Videos
Instructions
- Stand upright with feet hip-width apart, flat on the floor.
- Raise your heels off the ground by pushing through the balls of your feet.
- Pause briefly at the top for maximum contraction.
- Lower your heels slowly back to the starting position.
- Repeat for the desired number of repetitions.
Technical Tips
- Keep your core engaged to maintain balance.
- Do not bounce; control both upward and downward movements.
- Focus on full range of motion for each rep.
Breathing Tips
- Inhale before lifting.
- Exhale while raising your heels.
- Inhale again as you lower your heels.
Medical restrictions
- Achilles tendonitis
- Severe plantar fasciitis
- Recent ankle or foot surgery
- Balance disorders
Calf Raises are a fundamental bodyweight exercise designed to strengthen and tone the lower leg muscles, primarily targeting the calves. This exercise is accessible to all fitness levels and can be performed virtually anywhere without the need for equipment. The motion involves lifting the heels off the ground while standing, which engages the calf muscles to raise the body. Calf Raises not only build muscle endurance and definition but also improve ankle stability and lower limb functionality. This makes them particularly beneficial for athletes, runners, and individuals aiming to enhance lower-body performance and balance. Whether included as part of a leg workout routine or used for rehabilitation and mobility enhancement, Calf Raises offer an effective, low-impact method to activate key stabilizer muscles. Their simplicity, efficiency, and scalability make them a core element in strength and conditioning programs.

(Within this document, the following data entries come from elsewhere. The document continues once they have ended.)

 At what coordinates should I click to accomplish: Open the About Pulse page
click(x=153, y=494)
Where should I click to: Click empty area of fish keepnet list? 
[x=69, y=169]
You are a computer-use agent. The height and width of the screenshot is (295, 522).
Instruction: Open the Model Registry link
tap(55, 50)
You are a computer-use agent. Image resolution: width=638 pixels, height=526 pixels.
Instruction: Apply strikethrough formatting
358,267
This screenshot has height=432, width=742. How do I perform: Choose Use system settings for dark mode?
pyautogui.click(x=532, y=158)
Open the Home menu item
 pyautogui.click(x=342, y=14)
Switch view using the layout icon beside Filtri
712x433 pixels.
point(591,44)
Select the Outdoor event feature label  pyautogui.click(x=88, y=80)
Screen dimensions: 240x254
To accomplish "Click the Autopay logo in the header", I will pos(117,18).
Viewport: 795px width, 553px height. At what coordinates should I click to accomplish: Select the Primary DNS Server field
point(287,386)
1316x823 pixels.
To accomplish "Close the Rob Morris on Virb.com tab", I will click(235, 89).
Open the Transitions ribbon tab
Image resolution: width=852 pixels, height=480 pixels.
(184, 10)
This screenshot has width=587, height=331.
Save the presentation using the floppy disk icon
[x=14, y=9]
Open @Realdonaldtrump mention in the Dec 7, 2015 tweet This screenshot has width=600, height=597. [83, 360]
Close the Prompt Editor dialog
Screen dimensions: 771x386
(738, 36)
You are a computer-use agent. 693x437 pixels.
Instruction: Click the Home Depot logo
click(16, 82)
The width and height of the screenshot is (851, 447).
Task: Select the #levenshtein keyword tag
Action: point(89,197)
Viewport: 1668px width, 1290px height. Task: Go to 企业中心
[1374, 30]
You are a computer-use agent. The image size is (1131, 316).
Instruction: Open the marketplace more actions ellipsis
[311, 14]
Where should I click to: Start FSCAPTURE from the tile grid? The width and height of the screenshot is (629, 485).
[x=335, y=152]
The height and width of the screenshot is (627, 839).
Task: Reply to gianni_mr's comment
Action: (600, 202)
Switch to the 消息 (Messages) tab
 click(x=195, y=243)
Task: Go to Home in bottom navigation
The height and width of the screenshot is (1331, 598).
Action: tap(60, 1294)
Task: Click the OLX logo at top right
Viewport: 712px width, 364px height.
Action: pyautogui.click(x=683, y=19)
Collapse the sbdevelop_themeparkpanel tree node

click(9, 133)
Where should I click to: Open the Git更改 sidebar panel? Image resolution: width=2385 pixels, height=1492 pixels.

What muscles do Calf Raises work?
Calf Raises primarily target the calf muscles, especially the gastrocnemius and soleus, while also engaging the tibialis posterior as a secondary stabilizer.
Can I do Calf Raises every day?
Yes, Calf Raises can be performed daily as they are low-impact and promote muscular endurance, but allow rest if soreness occurs.
Do Calf Raises help improve running performance?
Yes, Calf Raises strengthen the lower legs, which improves running efficiency, ankle stability, and reduces injury risk.
Should I do Calf Raises with or without weights?
Beginners should start with bodyweight Calf Raises. Weights like dumbbells or an EZ Bar can be added for increased resistance as you progress.
How many reps of Calf Raises should I do?
Start with 2–3 sets of 15–20 reps, adjusting volume based on your fitness level and training goals.